When using Promises, the only case where you need to .catch
an error, is if you intend to handle it - and you should always only catch the types of error you're interested in.
These two Gists (step 1, step 2) show how error propagation works, and how to .catch
specific types of errors.
You don't. You use conditionals instead. Of course, specifically for failure scenarios, you'd still throw an error.
You can't. Once you write asynchronous code, all of the 'surrounding' code also needs to be asynchronous. However, you can just have a Promise chain in the 'parent code', and return the Promise from your own method.
For example:
function getUserFromDatabase(userId) {
return Promise.try(() => {
return database.table("users").where({id: userId}).get();
}).then((results) => {
if (results.length === 0) {
throw new MyCustomError("No users found with that ID");
} else {
return results[0];
}
});
}
/* Now, to *use* that getUserFromDatabase function, we need to have another Promise chain: */
Promise.try(() => {
// Here, we return the result of calling our own function. That return value is a Promise.

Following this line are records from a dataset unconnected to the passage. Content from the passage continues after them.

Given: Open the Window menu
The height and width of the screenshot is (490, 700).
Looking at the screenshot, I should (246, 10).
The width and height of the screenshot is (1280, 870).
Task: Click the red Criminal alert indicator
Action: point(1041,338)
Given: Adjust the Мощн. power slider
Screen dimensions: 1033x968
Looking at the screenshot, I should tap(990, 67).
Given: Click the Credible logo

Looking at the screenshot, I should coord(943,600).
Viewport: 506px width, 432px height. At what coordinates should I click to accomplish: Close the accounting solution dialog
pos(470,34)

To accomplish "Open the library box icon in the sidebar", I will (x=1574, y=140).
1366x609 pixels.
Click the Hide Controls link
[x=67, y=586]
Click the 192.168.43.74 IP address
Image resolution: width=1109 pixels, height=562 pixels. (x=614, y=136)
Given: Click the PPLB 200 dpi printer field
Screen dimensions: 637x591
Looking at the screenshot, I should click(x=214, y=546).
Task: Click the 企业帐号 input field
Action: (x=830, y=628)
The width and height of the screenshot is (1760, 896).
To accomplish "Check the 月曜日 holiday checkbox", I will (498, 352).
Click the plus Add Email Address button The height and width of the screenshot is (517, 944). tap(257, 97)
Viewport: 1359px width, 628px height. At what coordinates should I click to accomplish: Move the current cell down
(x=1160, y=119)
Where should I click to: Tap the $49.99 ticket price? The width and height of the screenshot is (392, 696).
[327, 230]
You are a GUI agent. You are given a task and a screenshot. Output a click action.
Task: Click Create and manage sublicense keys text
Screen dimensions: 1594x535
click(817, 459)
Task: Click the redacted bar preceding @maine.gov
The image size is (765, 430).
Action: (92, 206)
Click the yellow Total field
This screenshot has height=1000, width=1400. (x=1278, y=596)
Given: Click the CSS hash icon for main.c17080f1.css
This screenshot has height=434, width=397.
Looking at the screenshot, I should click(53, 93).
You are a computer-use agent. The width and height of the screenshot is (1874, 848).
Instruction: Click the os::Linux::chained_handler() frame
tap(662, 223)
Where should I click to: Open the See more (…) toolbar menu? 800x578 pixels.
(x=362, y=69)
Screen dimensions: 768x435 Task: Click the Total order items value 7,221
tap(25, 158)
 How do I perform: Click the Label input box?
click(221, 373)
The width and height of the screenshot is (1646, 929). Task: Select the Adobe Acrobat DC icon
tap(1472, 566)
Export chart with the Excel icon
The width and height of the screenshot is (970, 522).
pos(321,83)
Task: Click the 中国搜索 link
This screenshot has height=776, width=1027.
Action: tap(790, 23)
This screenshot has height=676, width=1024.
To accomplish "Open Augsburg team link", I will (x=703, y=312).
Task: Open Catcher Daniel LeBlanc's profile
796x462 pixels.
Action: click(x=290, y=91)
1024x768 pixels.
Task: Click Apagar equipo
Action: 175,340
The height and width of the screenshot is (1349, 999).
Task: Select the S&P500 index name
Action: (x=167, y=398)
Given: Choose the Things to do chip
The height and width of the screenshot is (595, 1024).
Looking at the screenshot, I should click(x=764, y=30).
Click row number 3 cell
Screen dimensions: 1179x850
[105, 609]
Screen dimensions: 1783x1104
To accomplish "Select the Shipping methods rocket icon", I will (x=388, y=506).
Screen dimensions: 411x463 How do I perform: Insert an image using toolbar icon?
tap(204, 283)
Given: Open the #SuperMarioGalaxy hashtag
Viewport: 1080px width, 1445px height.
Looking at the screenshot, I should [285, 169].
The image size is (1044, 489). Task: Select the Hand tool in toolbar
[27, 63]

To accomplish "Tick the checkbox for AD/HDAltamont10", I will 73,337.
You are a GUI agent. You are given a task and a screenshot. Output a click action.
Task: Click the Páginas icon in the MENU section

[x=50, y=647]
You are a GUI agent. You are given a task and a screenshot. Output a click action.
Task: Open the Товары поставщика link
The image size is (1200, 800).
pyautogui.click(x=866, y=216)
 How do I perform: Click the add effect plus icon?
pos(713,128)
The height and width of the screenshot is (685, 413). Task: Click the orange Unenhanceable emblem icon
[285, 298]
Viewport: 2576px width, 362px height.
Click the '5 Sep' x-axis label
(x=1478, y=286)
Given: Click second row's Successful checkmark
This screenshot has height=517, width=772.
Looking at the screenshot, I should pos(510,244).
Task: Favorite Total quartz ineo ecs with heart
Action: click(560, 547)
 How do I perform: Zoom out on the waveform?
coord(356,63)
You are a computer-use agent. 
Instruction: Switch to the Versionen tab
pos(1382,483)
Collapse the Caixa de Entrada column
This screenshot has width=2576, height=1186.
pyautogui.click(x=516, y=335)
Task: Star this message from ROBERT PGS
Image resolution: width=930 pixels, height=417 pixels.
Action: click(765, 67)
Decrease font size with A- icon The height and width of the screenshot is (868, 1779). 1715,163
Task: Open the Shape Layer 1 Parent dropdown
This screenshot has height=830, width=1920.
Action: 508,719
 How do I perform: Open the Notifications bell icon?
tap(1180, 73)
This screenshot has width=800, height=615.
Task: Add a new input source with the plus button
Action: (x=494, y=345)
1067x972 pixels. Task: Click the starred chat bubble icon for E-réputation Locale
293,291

return getUserFromDatabase(42);
}).then((user) => {
console.log("The username of user 42 is:", user.username);
});
(If you're not sure what Promise.try is or does, this article will explain it.)
You don't. See question 10 above - you need to use Promises "all the way down".
In some cases, you might need to access an earlier result from a chain of Promises, one that you don't have access to anymore. A simple example of this scenario:
'use strict';
// ...
Promise.try(() => {
return database.query("users", {id: req.body.userId});
}).then((user) => {
return database.query("groups", {id: req.body.groupId});
}).then((group) => {
res.json({
user: user, // This is not possible, because `user` is not in scope anymore.
group: group
});
});
This is a fairly simple case - the user
query and the group
query are completely independent, and they can be run at the same time. Because of that, we can use Promise.all
to run them in parallel, and return a combined Promise for both of their results:
'use strict';
// ...
Promise.try(() => {
return Promise.all([
database.query("users", {id: req.body.userId}),
database.query("groups", {id: req.body.groupId})
]);
}).spread((user, group) => {
res.json({
user: user, // Now it's possible!
group: group
});
});
Note that instead of .then
, we use .spread
here. Promises only support a single result argument for a .then
, which is why a Promise created by Promise.all
would resolve to an array of [user, group]
in this case. However, .spread
is a Bluebird-specific variation of .then
, that will automatically "unpack" that array into multiple callback arguments. Alternatively, you can use ES6 object destructuring to accomplish the same.
Now, the above example assumes that the two asynchronous operations are independent - that is, they can run in parallel without caring about the result of the other operation. In some cases, you will want to use the results of two operations that are dependent - while you still want to use the results of both at the same time, the second operation also needs the result of the first operation to work.
An example:
'use strict';
// ...
Promise.try(() => {
return getDatabaseConnection();
}).then((databaseConnection) => {
return databaseConnection.query("users", {id: req.body.id});
}).then((user) => {
res.json(user);
// This is not possible, because we don't have `databaseConnection` in scope anymore:
databaseConnection.close();
});
In these cases, rather than using Promise.all
, you'd add a level of nesting to keep something in scope:
'use strict';
// ...
Promise.try(() => {
return getDatabaseConnection();
}).then((databaseConnection) => {
// We nest here, so that `databaseConnection` remains in scope.
return Promise.try(() => {
return databaseConnection.query("users", {id: req.body.id});
}).then((user) => {
res.json(user);
databaseConnection.close(); // Now it works!
});
});
Of course, as with any kind of nesting, you should do it sparingly - and only when necessary for a situation like this. Splitting up your code into small functions, with each of them having a single responsibility, will prevent trouble with this.